The Minutemen’s seminal album Double Nickels on the Dime includes the song “The Big Foist,” which opens with the lyrics, “A richer understanding of what’s already understood.” These lyrics are called to mind (my mind, at least) on occasions such as the Treasury Department’s publication today of proposed regulations (“Proposed Regulations”) that clarify the definition of “investment-type property” for purposes of complying with the arbitrage yield restriction and rebate requirements set forth in Section 148 of the Internal Revenue Code.
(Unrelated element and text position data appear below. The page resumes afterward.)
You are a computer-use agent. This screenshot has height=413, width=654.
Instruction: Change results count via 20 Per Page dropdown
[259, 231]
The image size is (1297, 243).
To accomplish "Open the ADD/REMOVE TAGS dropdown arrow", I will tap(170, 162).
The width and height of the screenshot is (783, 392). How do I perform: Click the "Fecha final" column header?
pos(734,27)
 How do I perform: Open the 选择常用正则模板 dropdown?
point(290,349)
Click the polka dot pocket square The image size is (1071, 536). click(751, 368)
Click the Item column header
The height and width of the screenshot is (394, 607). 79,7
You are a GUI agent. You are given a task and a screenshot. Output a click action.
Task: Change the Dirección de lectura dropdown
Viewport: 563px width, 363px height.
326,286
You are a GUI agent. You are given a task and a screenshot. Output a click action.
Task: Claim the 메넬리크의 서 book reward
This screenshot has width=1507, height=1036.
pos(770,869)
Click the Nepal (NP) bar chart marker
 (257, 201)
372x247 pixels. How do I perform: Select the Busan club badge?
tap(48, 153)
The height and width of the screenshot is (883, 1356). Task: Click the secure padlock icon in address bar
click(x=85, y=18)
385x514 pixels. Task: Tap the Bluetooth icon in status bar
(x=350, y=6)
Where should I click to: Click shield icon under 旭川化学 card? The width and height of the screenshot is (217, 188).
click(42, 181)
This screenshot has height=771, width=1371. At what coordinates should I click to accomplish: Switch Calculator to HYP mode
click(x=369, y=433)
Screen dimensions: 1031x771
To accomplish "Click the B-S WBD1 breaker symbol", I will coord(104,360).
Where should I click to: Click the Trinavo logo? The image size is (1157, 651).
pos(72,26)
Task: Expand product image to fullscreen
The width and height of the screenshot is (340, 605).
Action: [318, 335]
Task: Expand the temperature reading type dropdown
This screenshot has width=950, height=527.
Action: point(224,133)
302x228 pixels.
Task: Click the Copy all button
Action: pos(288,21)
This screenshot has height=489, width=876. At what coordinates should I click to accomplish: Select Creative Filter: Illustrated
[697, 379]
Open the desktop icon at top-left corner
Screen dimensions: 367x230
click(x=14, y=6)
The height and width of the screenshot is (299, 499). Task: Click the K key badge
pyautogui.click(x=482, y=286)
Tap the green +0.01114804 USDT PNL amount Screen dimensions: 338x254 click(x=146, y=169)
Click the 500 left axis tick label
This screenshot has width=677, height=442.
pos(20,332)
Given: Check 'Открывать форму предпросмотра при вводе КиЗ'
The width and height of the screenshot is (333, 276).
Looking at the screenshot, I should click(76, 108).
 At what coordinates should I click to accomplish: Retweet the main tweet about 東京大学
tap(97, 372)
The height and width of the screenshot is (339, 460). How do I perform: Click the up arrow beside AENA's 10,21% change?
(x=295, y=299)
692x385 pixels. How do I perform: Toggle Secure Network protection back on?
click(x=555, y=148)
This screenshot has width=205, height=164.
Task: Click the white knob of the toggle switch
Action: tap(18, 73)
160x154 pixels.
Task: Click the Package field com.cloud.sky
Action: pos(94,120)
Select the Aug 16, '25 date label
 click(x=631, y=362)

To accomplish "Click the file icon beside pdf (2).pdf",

As a general matter, if proceeds of a bond issue are reasonably expected to be used (or are intentionally used) to acquire “investment property” that has a materially higher yield than the yield of the bond issue, then the bond issue is comprised of taxable arbitrage bonds, rather than tax-exempt bonds. Investment property includes, among other things, “investment-type property.” The current regulations define investment-type property as any property “that is held principally as a passive vehicle for the production of income” and that is not a specifically defined type of investment property (i.e., securities, obligations, annuity contracts, and certain residential rental property for family units). The Proposed Regulations make clear that investment-type property:

does not include real property or tangible personal property (for example, land, buildings, and equipment) that is used in furtherance of the public purposes for which the tax-exempt bonds are issued. For example, investment-type property does not include a courthouse financed with governmental bonds or an eligible exempt facility under [Internal Revenue Code] section 142, such as a public road, financed with private activity bonds.

This conclusion is obvious from the legislative history of Section 148, which Treasury cites in the preamble to the Proposed Regulations. It’s also obvious from the canon of statutory and regulatory construction that a general item in a list must be read in light of the specific items that precede it. Although an obvious conclusion, Treasury is to be commended both for allowing issuers of tax-exempt bonds to rely on the Proposed Regulations before they become final and for using an Oxford comma in the above-quoted parenthetical.[1]

If Treasury is inclined to publish proposed regulations to clarify that which is already clear, perhaps Treasury can provide guidance on whether tax-exempt bonds can be issued to advance refund taxable (but not tax-advantaged) bonds.